(Records for this exercise)

'''

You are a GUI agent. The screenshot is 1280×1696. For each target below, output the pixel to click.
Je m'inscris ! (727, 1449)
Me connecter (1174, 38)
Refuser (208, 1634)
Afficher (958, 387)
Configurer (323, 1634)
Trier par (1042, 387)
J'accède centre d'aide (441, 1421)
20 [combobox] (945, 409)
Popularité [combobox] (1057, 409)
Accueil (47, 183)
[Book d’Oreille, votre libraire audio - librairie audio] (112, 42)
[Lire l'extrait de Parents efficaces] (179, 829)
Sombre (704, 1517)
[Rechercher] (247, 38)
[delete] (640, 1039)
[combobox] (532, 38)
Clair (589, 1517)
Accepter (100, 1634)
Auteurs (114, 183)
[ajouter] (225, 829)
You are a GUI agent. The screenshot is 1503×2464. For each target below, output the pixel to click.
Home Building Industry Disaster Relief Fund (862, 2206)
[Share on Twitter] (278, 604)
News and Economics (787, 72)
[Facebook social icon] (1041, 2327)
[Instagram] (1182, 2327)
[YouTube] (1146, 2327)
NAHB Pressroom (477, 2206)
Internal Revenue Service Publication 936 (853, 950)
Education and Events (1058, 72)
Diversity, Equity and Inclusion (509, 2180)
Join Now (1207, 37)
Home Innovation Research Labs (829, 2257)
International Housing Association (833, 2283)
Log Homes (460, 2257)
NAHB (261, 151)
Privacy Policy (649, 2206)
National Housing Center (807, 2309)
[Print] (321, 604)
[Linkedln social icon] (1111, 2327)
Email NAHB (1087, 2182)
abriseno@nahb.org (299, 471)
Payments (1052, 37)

'''

(Activity) Lines from the entries that contain the string "icon" must be found and copied.

(Exercise response)
[Facebook social icon] (1041, 2327)
[Linkedln social icon] (1111, 2327)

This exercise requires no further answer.